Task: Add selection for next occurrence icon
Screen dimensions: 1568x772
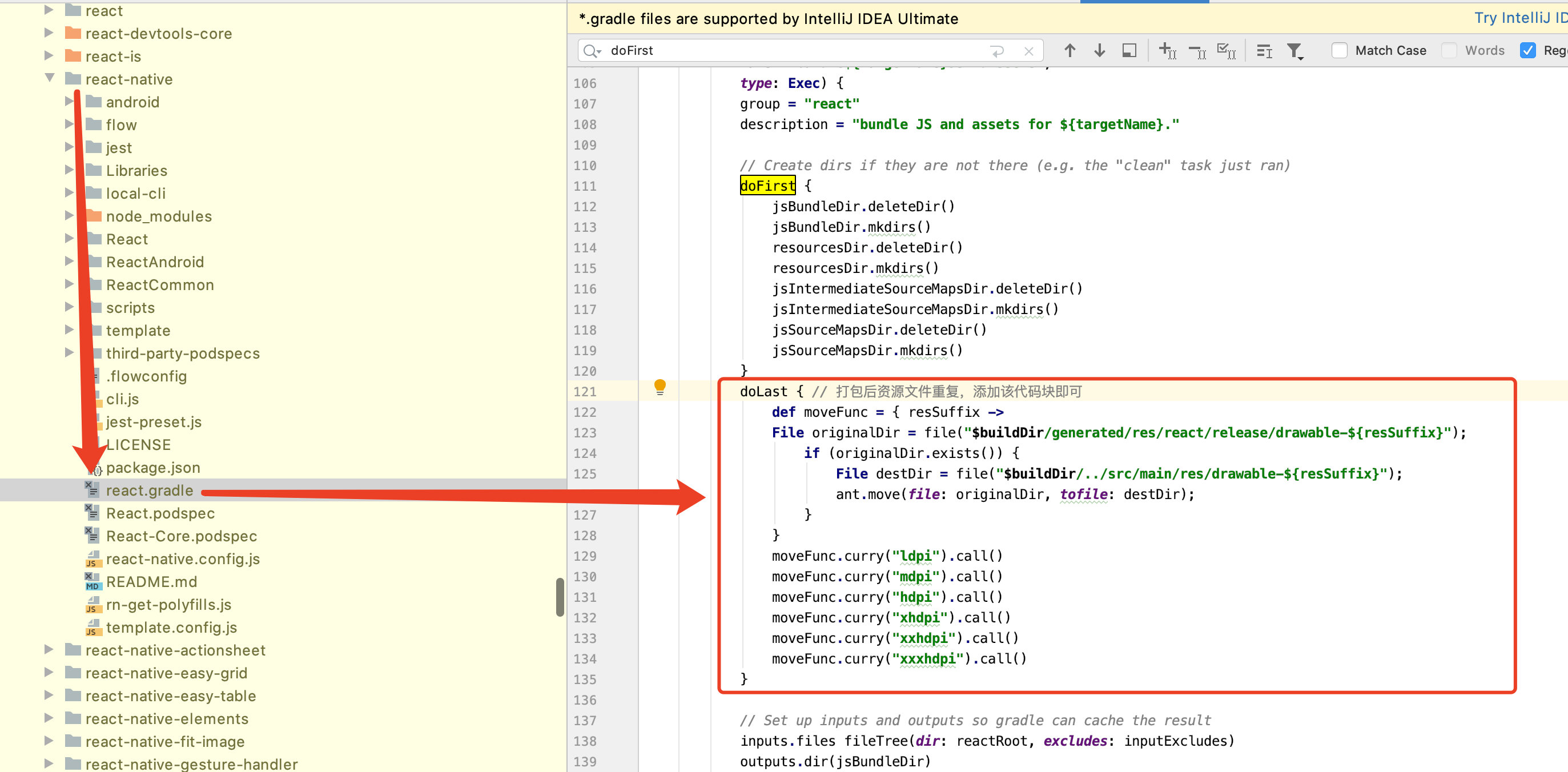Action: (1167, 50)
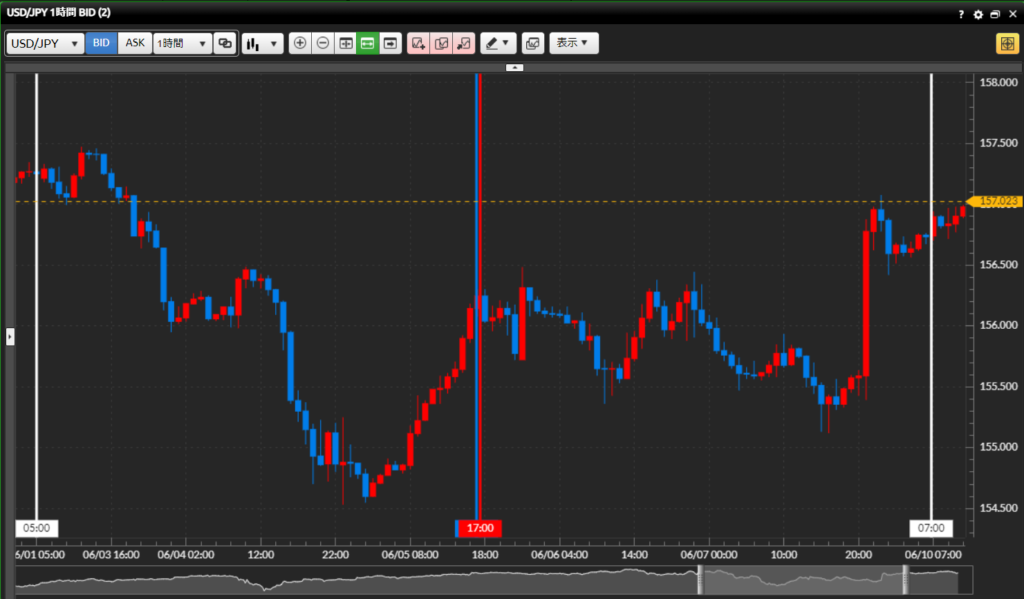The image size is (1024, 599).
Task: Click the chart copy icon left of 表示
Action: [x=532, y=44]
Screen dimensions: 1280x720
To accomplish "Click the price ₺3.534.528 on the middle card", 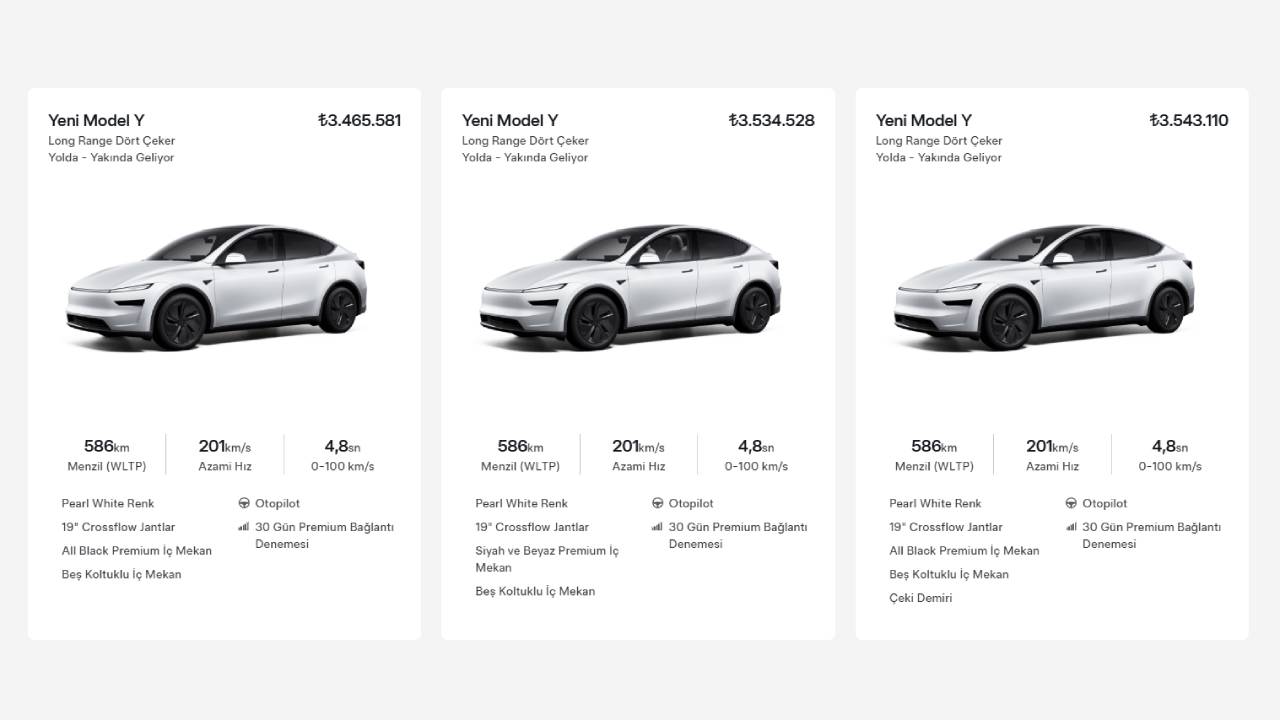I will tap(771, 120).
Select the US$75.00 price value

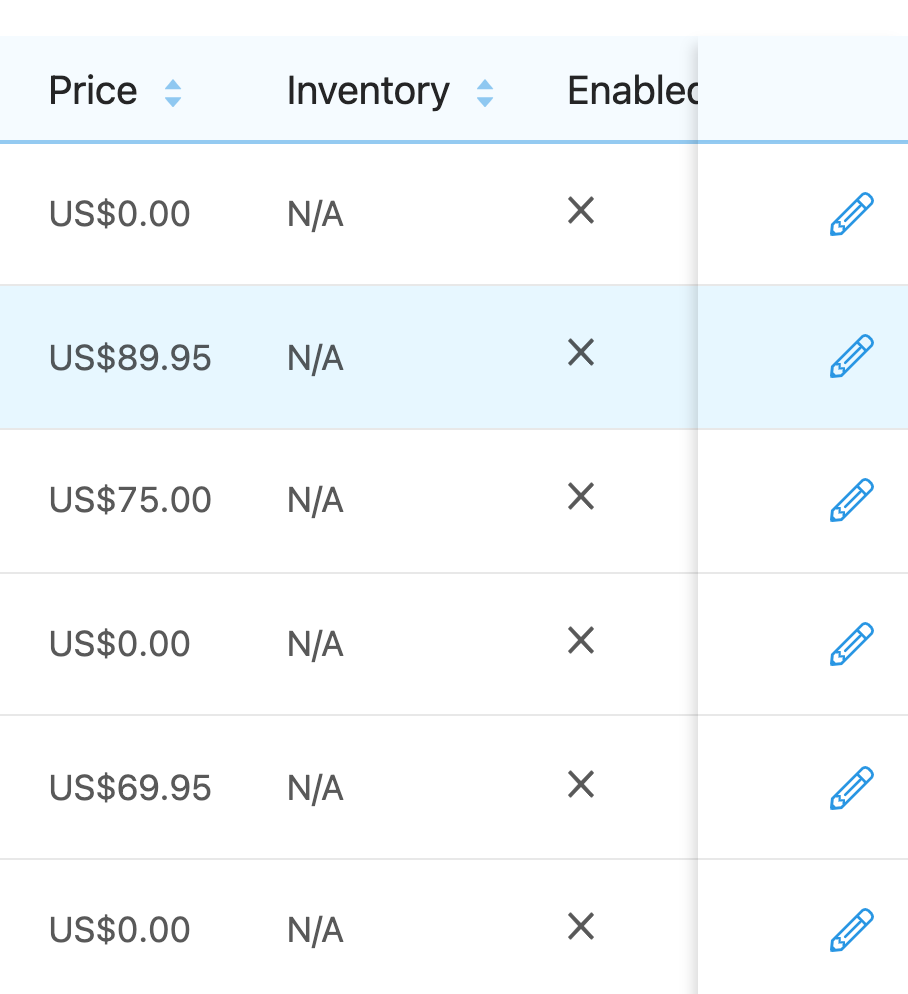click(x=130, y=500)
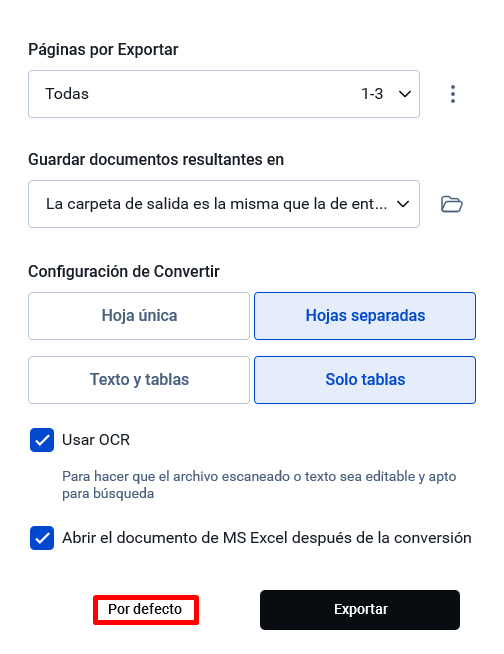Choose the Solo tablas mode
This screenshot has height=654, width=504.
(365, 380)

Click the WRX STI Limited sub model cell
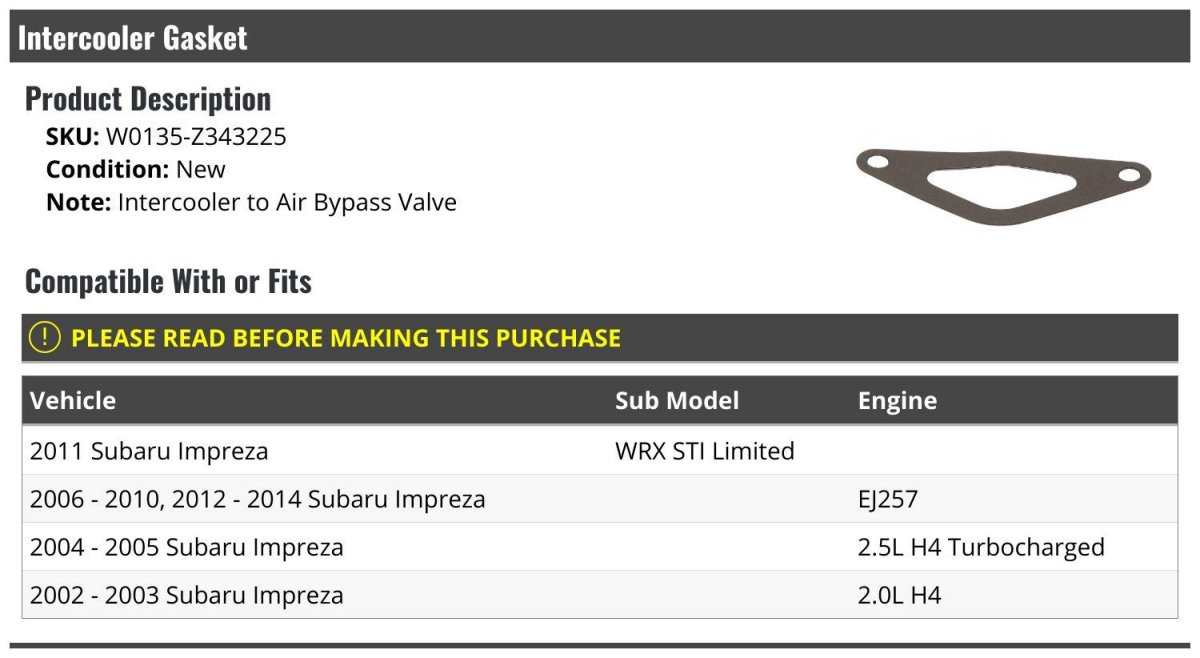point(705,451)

= What you are asked to do =
How many of the lines above contain the string "Task", matching case exactly? Reply with the number only.

= Final result =
2